第2次世界大戦で連合軍がフランスのノルマンディー海岸に上陸した「史上最大の作戦」から75年。作戦開始の6月6日は「Dデー」と呼ばれる。そのDデー体験者の証言をニューヨークポストが5日、報じた。
ブルックリン区出身で、現在はクイーンズ区の退役軍人施設で暮らすジョセフ・ディトンノさん(94)は19歳のとき作戦に参加。乗船した戦車揚陸艦は1944年6月5日、英仏海峡を進んでいたが、荒波に阻まれいったんは引き返した。翌日も波は高かったが連合軍は作戦を決行。戦車揚陸艦をえい航する6艘の上陸用舟艇には1艇当たり約30人の兵士が乗り込んでいたが、「生きて帰った者は1人もいなかった」という。ディトンノさんは当初、同艇に乗船する予定だったが、同郷の下士官に炊事係に回されたため、九死に一生を得た。

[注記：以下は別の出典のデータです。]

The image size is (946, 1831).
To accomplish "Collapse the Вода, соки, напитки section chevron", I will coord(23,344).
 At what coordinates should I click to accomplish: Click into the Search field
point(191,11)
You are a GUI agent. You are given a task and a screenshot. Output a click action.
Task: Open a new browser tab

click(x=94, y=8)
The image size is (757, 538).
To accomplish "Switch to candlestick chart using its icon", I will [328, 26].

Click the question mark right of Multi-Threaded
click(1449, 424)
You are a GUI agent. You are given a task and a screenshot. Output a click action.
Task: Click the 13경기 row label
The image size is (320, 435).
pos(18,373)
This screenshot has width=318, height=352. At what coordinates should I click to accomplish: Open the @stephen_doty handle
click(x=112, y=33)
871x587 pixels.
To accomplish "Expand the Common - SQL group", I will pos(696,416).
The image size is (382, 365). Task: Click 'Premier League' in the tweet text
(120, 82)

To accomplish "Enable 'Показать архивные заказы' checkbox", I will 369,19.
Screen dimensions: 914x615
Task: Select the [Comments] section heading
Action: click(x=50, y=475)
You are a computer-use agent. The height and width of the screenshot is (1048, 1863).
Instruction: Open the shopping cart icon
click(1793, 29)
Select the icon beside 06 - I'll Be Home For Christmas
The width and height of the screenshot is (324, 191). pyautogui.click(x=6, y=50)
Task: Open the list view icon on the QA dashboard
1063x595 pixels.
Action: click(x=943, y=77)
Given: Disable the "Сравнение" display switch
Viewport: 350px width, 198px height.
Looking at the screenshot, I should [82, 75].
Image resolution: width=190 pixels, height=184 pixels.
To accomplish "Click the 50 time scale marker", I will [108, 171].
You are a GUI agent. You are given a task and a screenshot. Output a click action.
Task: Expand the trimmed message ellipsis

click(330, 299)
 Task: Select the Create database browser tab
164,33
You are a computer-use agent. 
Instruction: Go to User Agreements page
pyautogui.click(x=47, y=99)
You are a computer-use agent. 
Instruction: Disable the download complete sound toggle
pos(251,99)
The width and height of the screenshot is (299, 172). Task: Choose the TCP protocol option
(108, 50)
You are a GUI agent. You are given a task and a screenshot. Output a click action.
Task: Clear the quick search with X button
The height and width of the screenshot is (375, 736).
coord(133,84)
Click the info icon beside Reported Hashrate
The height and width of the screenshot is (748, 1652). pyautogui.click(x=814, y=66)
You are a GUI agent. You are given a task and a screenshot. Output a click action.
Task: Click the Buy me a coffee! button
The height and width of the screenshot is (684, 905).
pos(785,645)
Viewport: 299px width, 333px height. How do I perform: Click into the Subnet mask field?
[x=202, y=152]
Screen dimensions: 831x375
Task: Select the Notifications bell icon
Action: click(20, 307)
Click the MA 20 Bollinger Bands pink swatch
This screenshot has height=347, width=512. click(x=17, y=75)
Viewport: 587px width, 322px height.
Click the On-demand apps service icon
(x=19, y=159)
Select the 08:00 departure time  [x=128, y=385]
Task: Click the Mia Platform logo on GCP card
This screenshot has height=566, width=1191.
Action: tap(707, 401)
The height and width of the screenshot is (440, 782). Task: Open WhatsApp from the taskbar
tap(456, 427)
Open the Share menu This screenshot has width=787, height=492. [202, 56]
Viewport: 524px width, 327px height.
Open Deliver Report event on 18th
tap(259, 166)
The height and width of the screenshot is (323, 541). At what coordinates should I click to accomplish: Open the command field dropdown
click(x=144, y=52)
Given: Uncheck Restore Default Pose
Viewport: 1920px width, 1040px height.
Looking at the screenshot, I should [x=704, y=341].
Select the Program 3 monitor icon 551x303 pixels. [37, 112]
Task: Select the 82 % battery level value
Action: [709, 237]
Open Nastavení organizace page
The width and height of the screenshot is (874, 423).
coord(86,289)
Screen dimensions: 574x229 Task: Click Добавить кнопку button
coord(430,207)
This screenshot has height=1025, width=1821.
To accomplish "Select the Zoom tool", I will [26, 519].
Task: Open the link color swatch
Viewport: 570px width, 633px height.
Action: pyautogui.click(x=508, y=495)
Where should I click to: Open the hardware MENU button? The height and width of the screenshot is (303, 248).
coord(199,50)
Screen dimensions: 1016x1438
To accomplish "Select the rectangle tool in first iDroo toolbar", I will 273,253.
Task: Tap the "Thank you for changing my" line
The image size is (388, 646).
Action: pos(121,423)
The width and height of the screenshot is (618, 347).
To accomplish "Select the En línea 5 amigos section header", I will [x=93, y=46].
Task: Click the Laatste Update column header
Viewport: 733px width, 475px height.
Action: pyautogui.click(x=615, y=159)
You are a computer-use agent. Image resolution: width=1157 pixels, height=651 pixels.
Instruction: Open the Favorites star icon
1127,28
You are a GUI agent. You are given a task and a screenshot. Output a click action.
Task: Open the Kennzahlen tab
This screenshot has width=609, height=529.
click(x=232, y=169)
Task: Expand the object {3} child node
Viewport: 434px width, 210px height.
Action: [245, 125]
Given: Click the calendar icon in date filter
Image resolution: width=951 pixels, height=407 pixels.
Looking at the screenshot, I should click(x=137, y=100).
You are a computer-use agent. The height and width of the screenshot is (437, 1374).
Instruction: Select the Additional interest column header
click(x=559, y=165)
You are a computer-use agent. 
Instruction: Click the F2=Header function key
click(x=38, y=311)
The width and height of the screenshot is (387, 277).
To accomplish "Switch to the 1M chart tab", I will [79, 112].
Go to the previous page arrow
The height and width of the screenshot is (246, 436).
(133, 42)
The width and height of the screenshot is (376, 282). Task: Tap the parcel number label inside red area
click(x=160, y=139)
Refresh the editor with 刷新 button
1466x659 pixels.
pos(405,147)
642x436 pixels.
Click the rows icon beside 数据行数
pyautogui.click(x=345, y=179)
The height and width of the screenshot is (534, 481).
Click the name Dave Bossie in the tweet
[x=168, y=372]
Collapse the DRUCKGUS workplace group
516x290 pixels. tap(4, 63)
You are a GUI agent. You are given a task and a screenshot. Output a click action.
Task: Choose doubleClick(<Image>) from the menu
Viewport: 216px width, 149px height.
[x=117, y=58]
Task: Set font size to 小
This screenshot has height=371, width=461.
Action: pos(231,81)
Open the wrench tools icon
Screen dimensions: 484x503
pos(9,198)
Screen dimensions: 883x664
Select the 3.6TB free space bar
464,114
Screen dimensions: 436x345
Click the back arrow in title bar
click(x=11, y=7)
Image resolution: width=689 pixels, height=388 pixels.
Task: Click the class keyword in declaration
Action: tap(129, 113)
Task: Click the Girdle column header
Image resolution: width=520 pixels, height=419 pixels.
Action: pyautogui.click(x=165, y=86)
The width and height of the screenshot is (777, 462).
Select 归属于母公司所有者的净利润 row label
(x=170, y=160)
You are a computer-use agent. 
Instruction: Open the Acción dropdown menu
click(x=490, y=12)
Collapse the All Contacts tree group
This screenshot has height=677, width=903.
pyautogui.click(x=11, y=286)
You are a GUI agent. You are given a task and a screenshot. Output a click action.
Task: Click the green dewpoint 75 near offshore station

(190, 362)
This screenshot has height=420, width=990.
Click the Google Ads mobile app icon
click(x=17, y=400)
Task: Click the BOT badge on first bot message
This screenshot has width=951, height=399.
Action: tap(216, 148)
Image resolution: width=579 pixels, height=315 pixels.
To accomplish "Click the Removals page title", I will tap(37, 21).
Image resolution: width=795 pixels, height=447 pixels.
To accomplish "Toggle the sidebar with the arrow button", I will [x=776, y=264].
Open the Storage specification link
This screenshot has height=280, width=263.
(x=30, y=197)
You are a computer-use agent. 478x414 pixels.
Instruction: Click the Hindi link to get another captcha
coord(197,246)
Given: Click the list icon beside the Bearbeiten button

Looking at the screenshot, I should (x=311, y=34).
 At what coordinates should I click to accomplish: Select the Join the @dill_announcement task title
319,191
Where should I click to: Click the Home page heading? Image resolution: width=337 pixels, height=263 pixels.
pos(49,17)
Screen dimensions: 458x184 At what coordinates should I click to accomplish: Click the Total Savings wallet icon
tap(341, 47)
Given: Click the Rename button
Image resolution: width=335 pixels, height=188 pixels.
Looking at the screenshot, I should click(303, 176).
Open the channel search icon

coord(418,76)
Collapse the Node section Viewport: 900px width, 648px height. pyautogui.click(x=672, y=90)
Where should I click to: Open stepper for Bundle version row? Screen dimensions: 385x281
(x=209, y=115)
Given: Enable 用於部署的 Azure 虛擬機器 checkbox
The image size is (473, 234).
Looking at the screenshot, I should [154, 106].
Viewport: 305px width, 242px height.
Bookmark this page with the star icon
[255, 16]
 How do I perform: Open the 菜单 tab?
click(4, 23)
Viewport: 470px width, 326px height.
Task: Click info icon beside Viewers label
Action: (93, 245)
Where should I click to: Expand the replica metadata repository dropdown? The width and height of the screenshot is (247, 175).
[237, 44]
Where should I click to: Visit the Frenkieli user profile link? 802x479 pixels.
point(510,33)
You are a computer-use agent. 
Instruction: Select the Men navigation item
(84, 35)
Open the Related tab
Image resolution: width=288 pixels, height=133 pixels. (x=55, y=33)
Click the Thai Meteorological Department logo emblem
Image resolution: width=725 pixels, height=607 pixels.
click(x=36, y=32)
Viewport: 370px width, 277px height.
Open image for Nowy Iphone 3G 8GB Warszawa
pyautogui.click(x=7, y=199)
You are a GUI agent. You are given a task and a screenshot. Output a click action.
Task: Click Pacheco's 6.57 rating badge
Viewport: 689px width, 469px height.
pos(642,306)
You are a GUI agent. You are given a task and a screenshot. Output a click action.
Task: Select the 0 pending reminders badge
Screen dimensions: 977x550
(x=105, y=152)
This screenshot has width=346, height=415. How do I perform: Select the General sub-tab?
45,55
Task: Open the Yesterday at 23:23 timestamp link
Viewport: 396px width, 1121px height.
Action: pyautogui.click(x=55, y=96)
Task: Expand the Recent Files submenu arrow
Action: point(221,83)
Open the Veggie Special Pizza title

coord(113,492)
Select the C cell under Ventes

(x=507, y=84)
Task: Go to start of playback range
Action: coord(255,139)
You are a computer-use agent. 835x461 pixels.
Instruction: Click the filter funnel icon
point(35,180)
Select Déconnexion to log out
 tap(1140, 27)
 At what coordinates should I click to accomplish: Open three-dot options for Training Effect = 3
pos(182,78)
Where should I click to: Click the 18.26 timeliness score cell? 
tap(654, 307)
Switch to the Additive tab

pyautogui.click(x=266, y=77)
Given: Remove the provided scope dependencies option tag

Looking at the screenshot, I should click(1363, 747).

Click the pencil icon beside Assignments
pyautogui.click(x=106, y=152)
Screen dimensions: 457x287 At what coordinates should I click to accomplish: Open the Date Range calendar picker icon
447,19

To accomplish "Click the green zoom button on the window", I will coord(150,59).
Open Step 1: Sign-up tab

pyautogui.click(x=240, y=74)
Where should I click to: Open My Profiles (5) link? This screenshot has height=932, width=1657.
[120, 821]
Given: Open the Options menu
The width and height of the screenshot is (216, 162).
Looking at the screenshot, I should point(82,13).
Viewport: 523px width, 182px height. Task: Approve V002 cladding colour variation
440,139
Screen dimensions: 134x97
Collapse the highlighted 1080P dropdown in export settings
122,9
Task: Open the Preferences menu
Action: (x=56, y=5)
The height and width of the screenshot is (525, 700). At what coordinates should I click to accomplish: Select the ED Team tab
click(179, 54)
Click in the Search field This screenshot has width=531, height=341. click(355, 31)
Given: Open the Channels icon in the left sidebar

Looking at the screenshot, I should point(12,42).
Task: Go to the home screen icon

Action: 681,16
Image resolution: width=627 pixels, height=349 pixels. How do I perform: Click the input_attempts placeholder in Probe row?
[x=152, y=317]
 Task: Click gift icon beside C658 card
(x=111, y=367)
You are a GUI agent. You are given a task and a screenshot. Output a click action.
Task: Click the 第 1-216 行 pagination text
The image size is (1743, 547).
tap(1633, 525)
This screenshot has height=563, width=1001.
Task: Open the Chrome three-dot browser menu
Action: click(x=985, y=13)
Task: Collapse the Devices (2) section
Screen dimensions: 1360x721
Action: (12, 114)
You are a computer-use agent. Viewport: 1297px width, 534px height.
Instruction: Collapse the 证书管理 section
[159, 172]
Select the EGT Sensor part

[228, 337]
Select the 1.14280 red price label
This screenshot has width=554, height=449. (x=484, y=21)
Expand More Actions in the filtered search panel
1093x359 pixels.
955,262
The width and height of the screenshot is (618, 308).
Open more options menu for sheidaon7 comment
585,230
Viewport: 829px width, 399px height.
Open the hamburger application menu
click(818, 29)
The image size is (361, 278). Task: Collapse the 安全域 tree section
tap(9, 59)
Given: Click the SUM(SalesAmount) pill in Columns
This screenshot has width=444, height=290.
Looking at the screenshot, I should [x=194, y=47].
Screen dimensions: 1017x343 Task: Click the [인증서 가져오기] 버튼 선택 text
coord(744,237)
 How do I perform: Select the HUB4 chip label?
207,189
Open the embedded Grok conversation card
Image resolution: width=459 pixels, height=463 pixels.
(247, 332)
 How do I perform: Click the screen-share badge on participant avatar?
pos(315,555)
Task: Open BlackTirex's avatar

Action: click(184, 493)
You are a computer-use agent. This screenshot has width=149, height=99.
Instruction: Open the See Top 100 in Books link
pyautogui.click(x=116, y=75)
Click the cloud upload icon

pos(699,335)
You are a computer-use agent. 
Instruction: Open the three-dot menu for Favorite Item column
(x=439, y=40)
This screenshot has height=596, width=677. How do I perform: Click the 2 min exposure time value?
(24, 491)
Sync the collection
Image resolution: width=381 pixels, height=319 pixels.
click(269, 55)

連合国の軍艦テキサス号は血に染まるオマハビーチに乗り上げて停泊。ディトンノさんはそこで前線の「地獄図」を目の当たりに。「ドイツ軍はコンクリート製の塹壕(ざんごう)から砲撃を浴びせてきた。塹壕は強固で、テキサス号が12インチ砲で攻撃してもびくともしなかった」と述懐する。
ディトンノさんその後、ジョージ・パットン将軍の戦車部隊をピストン輸送する任務に就き、大戦終結とともに退役した。